YOUR TASK:
Transcribe the lines below exactly, beginning with the line that holds "Image resolution: width=432" and ending with the final line, both included. Pictures are to be left out.

INFORMATION PROVIDED:
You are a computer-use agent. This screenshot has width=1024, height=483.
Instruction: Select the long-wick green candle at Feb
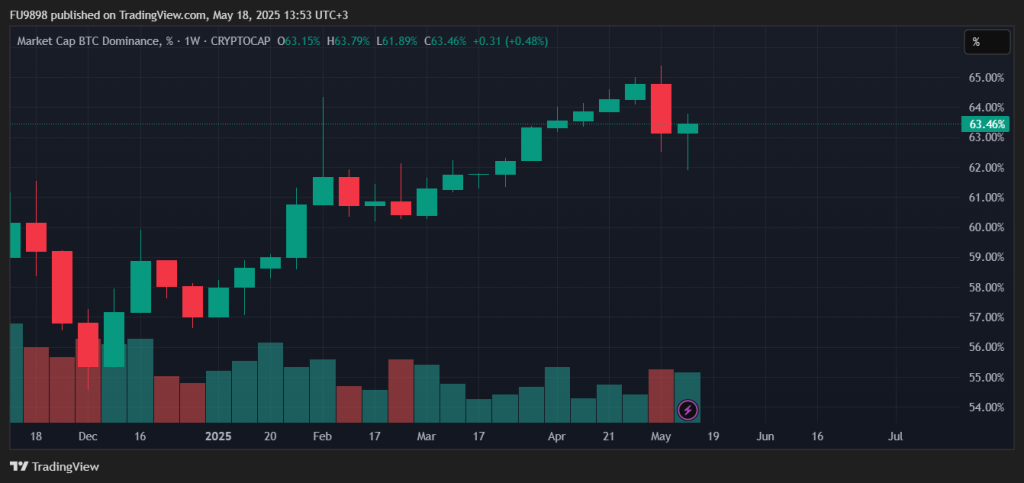click(x=323, y=190)
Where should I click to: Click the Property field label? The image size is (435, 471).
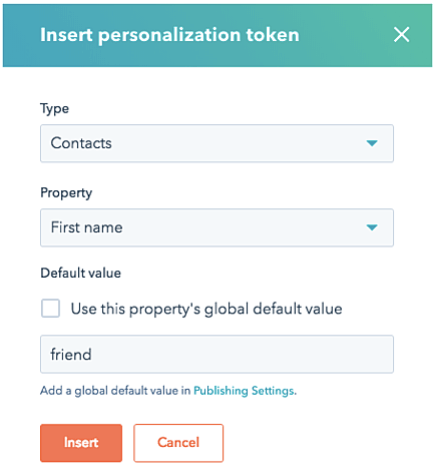pyautogui.click(x=66, y=193)
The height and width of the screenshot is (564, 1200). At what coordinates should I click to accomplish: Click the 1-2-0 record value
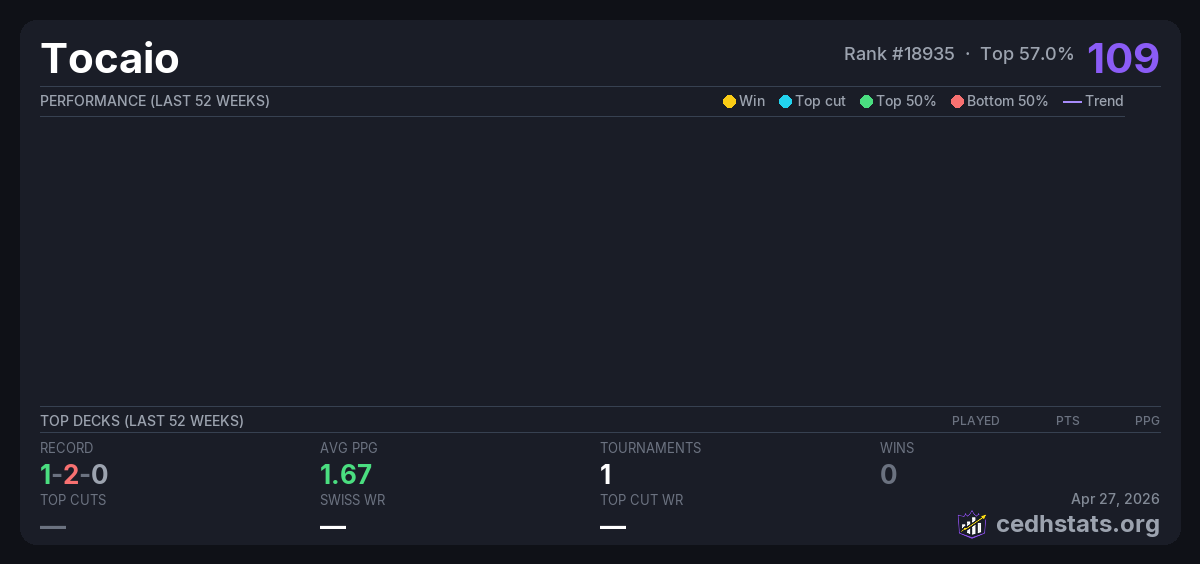tap(74, 474)
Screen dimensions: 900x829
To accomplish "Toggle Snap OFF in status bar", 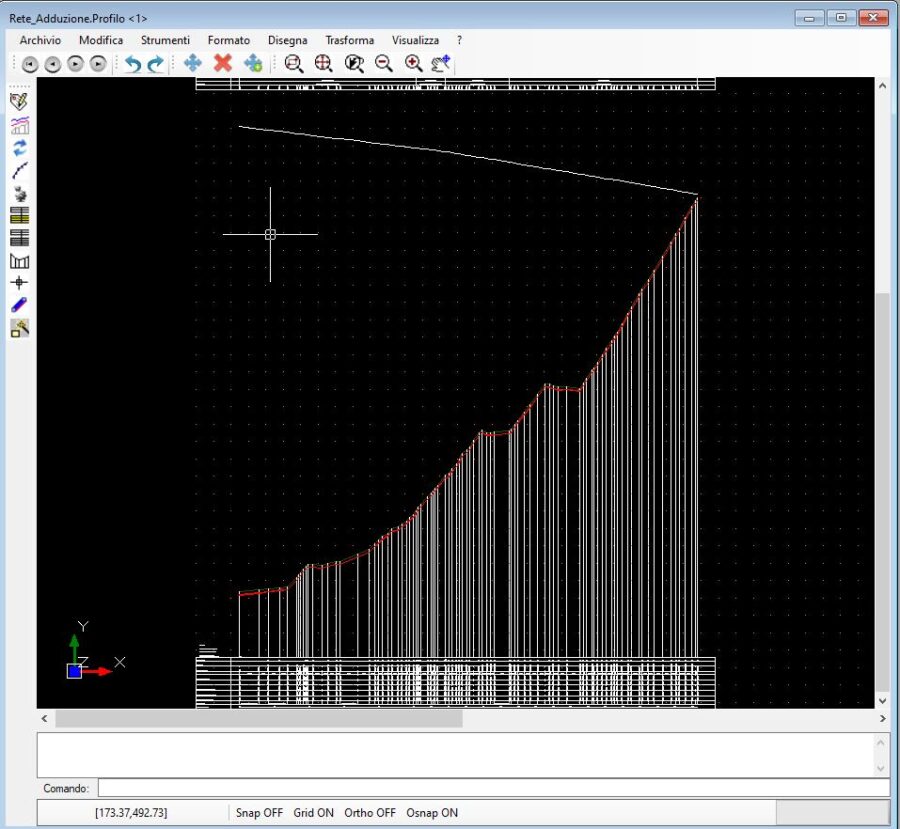I will coord(260,813).
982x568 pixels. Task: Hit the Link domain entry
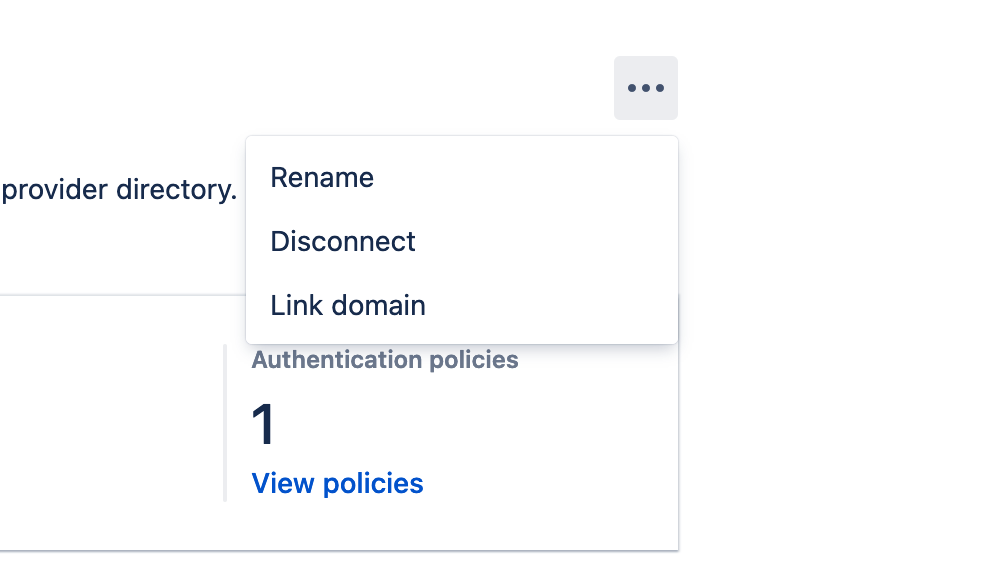pyautogui.click(x=348, y=305)
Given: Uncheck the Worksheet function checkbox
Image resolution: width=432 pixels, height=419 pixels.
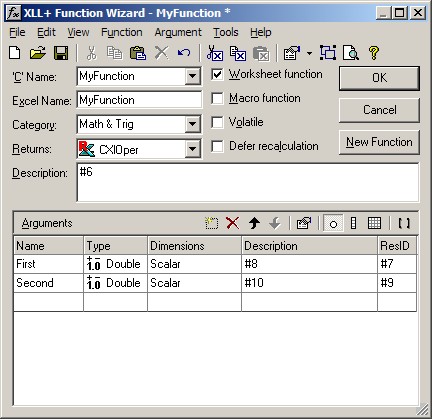Looking at the screenshot, I should tap(217, 74).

SOLUTION TO THIS EXERCISE:
Image resolution: width=432 pixels, height=419 pixels.
Looking at the screenshot, I should tap(217, 74).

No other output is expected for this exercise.